Correction on this, Sakaguchi had nothing to do with XII. I believe X was the last FF he graced. FFXII's original director, Yasumi Matsuno, left halfway during development and it's still unclear as to why. Some stories say it was cause he was sick from overworking himself, others cause SE was applying too much pressure due to the game taking a long time to release, and another cause he was in arguments with the higher ups because they kept trying to move the game a certain way that was against his wishes.

If he had stayed, I guarantee that the story would at the very least, please a hell of lot more fans. The game seemed to lose direction around the middle after you visit the Stilshrine, which is around the time he left. The Tactics Ogre games and FF Tactics were his works and they were ripe with awesomeness.


----------



## Esura (Jan 13, 2011)

Zaelapolopollo said:


> Play Xenogears. Best JRPG ever and it has an evil religion.



Shit is expensive though.

I had a choice between buying FFVII in great condition with some rare Sephiroth statue which was around 30 something dollars or get Xenogears for 60 dollars thats in acceptable condition. Guess which one got bought?


----------



## Zaelapolopollo (Jan 13, 2011)

Amanomurakumo said:


> If he had stayed, I guarantee that the story would at the very least, please a hell of lot more fans. The game seemed to lose direction around the middle after you visit the Stilshrine, which is around the time he left.



What? The game only got consistent and fixes its pacing issue after the shrine. Once you get to Archadia the plot actually flows much more smoothly. 
It also stops focusing on one character than forgetting them and moving on. I hated how Basch was absolutely worthless from the moment you kilL Vossler up until the Pharos.

At least once you get to Archadia it's all about Balthier and Ashe until the end game.


----------



## Kaitou (Jan 13, 2011)

Zaelapolopollo said:


> Play Xenogears. Best JRPG ever and it has an evil religion.



Oh yeah, this game is actually pretty good. Well, I got Xenoblade..I'll be playing it but still waiting for that English patch.


----------



## Mickey Mouse (Jan 13, 2011)

I keep hearing it is a great game...still have not played it.


----------



## Ice Prince (Jan 13, 2011)

I liked Revenant Wings moreso than XII itself.  It actually had a good story, imo.

I didn't dislike XII, but it could have been so much better than it was.  More story, less travel time.

Best fleshed out game, overall, was probably VII (obviously, considering spin offs and such).  But game wise, the PSX era is still the best for me.  Sephiroth, Seifer/Ultimecia, and Kuja were fantastic antagonists.  Sephiroth and Kuja, especially.


----------



## Mickey Mouse (Jan 13, 2011)

Yeah that Kuja is a hawt girl.


----------



## Amanomurakumo (Jan 13, 2011)

Zaelapolopollo said:


> What? The game only got consistent and fixes its pacing issue after the shrine. Once you get to Archadia the plot actually flows much more smoothly.

Exercise task 1: In the listing, rewrite the part that opens with the line containing "Task: Tap the favorite star on Pichu" and closes with the line containing "[x=123, y=29]", changing "Pichu" to "Pikachu" and keeping all else the same.
The listing has no connection to the forum thread.

Given data:
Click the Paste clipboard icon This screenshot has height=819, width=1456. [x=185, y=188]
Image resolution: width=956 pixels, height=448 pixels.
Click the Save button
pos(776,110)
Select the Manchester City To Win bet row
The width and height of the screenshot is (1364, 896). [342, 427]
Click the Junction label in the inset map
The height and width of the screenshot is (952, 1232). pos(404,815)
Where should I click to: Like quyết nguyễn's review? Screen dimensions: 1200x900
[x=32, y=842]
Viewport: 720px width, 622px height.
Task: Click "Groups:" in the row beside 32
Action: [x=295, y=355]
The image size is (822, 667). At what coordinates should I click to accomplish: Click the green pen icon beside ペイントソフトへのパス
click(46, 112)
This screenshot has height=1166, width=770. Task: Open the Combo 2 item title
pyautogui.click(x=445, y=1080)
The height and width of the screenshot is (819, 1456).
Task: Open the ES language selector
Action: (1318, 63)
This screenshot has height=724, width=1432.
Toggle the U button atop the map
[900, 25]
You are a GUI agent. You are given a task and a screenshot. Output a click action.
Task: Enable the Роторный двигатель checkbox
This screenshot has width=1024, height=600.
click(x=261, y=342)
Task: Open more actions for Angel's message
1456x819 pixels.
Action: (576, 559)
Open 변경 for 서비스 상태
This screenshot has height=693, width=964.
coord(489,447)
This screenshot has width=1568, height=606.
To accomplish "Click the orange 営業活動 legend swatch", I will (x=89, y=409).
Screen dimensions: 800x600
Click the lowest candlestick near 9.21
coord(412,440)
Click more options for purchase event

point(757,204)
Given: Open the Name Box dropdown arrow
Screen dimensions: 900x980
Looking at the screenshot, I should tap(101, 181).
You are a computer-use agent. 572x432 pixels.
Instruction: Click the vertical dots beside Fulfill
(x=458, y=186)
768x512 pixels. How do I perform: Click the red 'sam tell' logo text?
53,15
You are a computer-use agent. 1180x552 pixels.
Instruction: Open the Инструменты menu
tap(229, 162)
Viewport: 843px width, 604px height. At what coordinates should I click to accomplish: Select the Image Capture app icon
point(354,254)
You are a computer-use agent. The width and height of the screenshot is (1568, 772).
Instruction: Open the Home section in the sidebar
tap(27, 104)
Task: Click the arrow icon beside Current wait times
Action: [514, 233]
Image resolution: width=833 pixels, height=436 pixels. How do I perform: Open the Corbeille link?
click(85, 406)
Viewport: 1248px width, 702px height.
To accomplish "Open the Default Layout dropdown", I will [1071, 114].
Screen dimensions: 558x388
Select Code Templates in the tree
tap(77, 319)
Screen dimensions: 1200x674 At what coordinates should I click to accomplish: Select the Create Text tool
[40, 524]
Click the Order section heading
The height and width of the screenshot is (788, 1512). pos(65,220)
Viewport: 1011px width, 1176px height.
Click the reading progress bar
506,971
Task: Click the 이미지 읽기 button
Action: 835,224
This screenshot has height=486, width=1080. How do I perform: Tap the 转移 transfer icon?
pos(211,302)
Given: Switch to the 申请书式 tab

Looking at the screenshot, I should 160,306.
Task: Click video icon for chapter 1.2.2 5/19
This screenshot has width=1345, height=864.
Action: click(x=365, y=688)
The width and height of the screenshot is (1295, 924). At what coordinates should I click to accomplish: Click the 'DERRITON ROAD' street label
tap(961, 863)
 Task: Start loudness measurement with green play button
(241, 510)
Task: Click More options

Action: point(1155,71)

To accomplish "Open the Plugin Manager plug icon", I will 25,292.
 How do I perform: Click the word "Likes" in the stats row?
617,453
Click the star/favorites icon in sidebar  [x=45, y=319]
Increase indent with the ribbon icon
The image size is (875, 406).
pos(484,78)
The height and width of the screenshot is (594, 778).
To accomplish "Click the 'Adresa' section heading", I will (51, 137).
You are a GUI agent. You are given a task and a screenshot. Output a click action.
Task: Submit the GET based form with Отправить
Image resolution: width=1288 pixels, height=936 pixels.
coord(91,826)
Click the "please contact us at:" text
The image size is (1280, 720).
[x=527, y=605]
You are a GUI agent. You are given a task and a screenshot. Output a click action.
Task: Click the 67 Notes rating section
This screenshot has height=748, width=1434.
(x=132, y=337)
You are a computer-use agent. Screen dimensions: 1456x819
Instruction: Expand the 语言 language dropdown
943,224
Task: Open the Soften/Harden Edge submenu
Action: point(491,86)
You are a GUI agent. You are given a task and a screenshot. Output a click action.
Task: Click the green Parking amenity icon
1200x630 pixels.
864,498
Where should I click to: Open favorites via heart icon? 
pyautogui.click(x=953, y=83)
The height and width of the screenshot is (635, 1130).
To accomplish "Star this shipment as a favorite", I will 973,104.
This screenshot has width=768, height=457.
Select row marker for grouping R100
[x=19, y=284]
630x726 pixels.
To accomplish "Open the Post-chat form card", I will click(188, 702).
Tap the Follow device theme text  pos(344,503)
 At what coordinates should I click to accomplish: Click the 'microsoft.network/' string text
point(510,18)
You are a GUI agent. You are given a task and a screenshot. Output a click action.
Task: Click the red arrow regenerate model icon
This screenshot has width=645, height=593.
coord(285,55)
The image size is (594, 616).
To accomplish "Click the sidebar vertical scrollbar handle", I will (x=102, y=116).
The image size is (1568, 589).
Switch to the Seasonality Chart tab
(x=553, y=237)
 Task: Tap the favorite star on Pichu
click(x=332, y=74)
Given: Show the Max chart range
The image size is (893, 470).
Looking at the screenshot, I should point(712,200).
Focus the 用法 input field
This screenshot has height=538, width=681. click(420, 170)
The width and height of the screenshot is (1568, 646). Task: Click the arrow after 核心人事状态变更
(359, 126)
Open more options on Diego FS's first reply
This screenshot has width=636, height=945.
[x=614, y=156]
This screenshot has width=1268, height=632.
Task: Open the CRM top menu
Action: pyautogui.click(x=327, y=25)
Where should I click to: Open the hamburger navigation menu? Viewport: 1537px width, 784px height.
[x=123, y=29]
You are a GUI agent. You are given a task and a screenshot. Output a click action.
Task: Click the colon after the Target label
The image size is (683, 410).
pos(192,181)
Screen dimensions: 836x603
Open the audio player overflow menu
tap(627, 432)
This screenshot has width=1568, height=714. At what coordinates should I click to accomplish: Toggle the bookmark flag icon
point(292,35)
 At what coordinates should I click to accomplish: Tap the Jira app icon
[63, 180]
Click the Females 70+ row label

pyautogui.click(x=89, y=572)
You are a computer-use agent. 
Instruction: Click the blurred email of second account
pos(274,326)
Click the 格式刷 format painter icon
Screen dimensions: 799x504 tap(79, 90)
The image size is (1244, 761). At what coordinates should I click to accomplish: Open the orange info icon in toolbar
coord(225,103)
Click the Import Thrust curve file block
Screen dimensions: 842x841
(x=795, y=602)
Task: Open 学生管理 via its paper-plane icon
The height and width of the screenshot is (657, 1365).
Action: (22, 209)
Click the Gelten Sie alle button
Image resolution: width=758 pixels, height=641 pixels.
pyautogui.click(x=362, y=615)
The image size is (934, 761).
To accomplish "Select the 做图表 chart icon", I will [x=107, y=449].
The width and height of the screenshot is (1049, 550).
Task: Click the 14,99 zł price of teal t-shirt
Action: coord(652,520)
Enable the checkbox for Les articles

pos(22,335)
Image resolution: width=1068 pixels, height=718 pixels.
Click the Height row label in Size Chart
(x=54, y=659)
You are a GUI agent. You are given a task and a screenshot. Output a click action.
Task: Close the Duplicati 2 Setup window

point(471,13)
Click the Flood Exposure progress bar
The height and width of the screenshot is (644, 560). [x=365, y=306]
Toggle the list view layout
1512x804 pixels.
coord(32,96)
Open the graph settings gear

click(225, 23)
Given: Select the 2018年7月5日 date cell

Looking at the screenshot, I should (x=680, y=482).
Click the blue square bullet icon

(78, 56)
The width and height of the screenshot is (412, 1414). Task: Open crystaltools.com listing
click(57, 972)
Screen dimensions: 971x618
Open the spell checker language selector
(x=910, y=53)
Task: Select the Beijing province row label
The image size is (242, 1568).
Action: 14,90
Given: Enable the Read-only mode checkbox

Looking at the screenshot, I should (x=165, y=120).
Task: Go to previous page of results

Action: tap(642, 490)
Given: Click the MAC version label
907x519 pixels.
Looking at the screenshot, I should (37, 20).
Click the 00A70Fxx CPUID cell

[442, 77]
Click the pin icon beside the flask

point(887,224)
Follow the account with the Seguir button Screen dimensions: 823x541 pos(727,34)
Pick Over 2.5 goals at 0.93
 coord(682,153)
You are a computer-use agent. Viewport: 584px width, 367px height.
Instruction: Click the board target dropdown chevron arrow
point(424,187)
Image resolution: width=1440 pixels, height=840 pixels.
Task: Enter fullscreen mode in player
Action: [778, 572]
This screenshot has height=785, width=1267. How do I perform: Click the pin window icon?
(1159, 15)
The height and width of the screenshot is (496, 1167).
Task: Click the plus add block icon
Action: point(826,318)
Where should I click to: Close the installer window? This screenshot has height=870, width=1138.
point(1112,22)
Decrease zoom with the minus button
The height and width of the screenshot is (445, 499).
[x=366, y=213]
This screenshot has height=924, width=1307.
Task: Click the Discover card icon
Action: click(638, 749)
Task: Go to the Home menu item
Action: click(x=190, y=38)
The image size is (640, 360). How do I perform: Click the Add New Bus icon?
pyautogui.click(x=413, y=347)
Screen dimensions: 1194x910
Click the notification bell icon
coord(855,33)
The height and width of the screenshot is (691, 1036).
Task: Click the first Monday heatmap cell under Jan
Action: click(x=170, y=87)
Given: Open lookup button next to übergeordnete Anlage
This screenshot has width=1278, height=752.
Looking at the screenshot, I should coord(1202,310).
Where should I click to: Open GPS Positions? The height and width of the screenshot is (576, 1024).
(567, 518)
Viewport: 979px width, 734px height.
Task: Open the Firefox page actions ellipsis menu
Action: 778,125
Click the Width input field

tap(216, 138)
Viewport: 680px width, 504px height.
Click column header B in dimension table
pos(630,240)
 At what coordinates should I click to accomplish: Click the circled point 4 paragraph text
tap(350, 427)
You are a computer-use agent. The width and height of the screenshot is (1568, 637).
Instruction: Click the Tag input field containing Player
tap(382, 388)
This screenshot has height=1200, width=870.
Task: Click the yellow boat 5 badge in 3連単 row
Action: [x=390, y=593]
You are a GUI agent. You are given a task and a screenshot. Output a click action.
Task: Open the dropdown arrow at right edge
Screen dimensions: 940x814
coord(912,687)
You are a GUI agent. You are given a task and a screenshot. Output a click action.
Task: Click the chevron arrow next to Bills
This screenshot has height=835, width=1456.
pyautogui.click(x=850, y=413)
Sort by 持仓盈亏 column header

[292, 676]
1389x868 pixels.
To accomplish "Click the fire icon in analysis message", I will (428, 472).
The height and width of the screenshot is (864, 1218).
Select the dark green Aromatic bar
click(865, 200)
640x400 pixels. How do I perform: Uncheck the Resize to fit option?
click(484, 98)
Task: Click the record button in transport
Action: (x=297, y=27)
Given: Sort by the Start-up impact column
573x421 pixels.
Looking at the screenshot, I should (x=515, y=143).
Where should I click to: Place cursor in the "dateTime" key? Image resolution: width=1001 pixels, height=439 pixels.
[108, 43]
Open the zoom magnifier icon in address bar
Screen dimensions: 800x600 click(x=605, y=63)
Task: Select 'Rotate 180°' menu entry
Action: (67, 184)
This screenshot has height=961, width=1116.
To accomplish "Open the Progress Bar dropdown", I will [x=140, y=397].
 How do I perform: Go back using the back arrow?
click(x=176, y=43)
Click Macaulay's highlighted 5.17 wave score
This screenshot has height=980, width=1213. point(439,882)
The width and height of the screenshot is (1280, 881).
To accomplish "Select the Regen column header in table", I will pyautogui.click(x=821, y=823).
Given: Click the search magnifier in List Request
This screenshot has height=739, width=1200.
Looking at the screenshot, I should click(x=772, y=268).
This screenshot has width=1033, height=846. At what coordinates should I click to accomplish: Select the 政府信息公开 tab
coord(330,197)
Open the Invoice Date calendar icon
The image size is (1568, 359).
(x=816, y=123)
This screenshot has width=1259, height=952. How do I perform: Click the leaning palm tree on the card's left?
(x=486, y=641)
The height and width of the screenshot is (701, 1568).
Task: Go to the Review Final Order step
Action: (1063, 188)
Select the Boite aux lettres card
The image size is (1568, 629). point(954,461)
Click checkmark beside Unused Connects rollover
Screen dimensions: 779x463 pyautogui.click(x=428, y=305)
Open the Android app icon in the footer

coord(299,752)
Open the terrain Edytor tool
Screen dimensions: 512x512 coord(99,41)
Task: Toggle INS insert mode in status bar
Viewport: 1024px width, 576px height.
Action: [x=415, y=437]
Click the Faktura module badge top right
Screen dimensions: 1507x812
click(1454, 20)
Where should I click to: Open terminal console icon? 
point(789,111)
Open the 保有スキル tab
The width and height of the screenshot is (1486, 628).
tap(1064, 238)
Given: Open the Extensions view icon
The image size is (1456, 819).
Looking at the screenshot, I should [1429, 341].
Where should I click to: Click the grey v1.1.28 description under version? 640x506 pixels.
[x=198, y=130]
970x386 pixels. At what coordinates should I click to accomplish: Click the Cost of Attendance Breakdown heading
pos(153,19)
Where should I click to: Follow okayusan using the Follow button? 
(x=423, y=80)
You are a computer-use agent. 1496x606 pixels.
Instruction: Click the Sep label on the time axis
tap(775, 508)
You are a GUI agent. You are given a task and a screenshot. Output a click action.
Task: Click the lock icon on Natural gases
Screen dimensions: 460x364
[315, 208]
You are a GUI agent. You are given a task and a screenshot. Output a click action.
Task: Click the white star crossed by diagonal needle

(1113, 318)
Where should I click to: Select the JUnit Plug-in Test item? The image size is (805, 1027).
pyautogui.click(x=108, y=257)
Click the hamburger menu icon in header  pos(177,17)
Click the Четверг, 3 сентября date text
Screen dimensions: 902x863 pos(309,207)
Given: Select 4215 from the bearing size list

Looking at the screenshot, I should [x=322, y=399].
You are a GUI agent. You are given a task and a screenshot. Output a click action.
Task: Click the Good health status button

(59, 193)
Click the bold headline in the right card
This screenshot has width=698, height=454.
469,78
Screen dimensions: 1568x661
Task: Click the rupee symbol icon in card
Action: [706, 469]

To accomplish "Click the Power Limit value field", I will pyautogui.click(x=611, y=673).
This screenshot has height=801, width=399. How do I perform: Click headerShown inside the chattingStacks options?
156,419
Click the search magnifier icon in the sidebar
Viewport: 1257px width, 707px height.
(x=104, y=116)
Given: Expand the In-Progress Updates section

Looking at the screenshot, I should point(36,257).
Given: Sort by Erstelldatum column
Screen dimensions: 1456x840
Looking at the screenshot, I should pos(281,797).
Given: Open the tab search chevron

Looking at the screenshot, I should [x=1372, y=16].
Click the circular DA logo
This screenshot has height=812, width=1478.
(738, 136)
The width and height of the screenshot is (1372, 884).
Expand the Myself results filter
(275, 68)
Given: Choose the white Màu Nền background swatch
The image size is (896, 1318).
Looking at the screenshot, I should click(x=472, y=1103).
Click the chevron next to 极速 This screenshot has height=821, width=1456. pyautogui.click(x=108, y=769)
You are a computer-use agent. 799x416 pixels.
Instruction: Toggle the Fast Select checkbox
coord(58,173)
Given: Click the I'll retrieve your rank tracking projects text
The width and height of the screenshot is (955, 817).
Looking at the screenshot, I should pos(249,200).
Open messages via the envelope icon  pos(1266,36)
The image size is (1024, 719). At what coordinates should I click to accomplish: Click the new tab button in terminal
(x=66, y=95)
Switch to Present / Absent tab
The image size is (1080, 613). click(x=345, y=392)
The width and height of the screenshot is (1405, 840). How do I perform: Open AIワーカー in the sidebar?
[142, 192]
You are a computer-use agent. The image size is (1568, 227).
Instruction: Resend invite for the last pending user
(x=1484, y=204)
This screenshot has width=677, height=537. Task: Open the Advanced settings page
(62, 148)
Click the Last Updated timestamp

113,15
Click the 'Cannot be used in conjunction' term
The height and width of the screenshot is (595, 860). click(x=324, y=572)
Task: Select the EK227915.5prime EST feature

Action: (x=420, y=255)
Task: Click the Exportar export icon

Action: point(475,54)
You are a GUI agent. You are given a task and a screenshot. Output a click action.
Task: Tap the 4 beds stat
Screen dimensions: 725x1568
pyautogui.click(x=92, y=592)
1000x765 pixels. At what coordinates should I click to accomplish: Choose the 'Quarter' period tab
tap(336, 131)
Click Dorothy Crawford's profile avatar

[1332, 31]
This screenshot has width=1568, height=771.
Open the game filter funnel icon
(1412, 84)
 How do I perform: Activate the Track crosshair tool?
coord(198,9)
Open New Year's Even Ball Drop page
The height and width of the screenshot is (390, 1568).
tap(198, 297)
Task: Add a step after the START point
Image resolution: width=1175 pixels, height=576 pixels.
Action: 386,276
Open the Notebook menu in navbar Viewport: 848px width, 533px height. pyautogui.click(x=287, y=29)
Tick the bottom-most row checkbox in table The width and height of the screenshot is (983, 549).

Exercise task 2: According to the forum thread, who was FFXII's original director?

Full output 1:
 Task: Tap the favorite star on Pikachu
click(x=332, y=74)
Given: Show the Max chart range
The image size is (893, 470).
Looking at the screenshot, I should point(712,200).
Focus the 用法 input field
This screenshot has height=538, width=681. click(420, 170)
The width and height of the screenshot is (1568, 646). Task: Click the arrow after 核心人事状态变更
(359, 126)
Open more options on Diego FS's first reply
This screenshot has width=636, height=945.
[x=614, y=156]
This screenshot has width=1268, height=632.
Task: Open the CRM top menu
Action: pyautogui.click(x=327, y=25)
Where should I click to: Open the hamburger navigation menu? Viewport: 1537px width, 784px height.
[x=123, y=29]

Full output 2: Yasumi Matsuno